WHAT YOU HAVE TO DO —
Among the lines below, take the one holding "Our Team (803, 2277)", the one holding "Los Angeles, CA (248, 2407)", and all lines between them. Set them down exactly.

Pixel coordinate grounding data
----

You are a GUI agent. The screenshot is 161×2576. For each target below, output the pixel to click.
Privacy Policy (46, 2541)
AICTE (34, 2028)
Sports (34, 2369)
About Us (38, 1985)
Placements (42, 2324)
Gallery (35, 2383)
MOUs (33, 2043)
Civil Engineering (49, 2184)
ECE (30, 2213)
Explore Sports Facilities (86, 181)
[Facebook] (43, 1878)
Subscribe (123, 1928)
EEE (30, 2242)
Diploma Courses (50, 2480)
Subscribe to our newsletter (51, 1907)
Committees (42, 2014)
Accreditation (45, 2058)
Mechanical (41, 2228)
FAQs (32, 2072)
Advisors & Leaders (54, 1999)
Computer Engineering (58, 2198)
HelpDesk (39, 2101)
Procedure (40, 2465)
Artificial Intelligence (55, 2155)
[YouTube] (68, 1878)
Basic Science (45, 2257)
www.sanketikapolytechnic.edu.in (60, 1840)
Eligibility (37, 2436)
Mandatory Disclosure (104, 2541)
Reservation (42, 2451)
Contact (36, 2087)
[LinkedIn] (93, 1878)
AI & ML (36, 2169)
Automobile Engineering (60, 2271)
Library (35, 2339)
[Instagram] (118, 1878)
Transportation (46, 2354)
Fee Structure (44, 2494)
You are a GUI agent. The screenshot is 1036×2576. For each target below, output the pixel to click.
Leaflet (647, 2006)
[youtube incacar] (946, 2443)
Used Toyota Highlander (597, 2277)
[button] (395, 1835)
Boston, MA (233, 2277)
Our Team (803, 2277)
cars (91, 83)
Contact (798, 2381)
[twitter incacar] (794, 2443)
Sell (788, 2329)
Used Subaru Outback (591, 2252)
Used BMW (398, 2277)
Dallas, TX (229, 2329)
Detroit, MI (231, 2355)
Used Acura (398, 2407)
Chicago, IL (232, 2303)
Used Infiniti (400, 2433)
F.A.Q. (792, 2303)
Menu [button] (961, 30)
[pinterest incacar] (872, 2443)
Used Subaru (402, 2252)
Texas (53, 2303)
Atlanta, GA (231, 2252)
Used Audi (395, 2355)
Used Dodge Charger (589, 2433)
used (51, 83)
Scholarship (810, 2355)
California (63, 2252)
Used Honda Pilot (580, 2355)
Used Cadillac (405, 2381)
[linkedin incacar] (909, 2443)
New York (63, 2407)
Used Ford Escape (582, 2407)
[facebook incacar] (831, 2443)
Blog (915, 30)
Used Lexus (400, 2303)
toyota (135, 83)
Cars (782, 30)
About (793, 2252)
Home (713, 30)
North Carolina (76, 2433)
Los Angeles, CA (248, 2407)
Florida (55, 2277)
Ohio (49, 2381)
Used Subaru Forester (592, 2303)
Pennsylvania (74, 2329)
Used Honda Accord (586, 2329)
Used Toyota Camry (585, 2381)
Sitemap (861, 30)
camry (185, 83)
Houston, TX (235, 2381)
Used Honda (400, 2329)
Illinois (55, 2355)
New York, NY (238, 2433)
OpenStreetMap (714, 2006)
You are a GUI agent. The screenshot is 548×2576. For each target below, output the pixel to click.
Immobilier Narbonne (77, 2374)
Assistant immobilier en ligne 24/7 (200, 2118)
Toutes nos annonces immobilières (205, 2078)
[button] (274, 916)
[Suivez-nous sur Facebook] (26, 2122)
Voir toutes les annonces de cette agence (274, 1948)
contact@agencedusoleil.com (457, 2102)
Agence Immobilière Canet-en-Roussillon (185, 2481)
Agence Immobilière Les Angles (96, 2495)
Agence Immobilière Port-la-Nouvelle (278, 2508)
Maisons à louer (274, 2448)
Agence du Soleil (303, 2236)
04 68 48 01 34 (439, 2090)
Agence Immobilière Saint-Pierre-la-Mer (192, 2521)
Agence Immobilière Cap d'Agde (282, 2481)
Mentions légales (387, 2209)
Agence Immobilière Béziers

----

SOLUTION FOR THIS TASK —
Our Team (803, 2277)
cars (91, 83)
Contact (798, 2381)
[twitter incacar] (794, 2443)
Sell (788, 2329)
Used Subaru Outback (591, 2252)
Used BMW (398, 2277)
Dallas, TX (229, 2329)
Detroit, MI (231, 2355)
Used Acura (398, 2407)
Chicago, IL (232, 2303)
Used Infiniti (400, 2433)
F.A.Q. (792, 2303)
Menu [button] (961, 30)
[pinterest incacar] (872, 2443)
Used Subaru (402, 2252)
Texas (53, 2303)
Atlanta, GA (231, 2252)
Used Audi (395, 2355)
Used Dodge Charger (589, 2433)
used (51, 83)
Scholarship (810, 2355)
California (63, 2252)
Used Honda Pilot (580, 2355)
Used Cadillac (405, 2381)
[linkedin incacar] (909, 2443)
New York (63, 2407)
Used Ford Escape (582, 2407)
[facebook incacar] (831, 2443)
Blog (915, 30)
Used Lexus (400, 2303)
toyota (135, 83)
Cars (782, 30)
About (793, 2252)
Home (713, 30)
North Carolina (76, 2433)
Los Angeles, CA (248, 2407)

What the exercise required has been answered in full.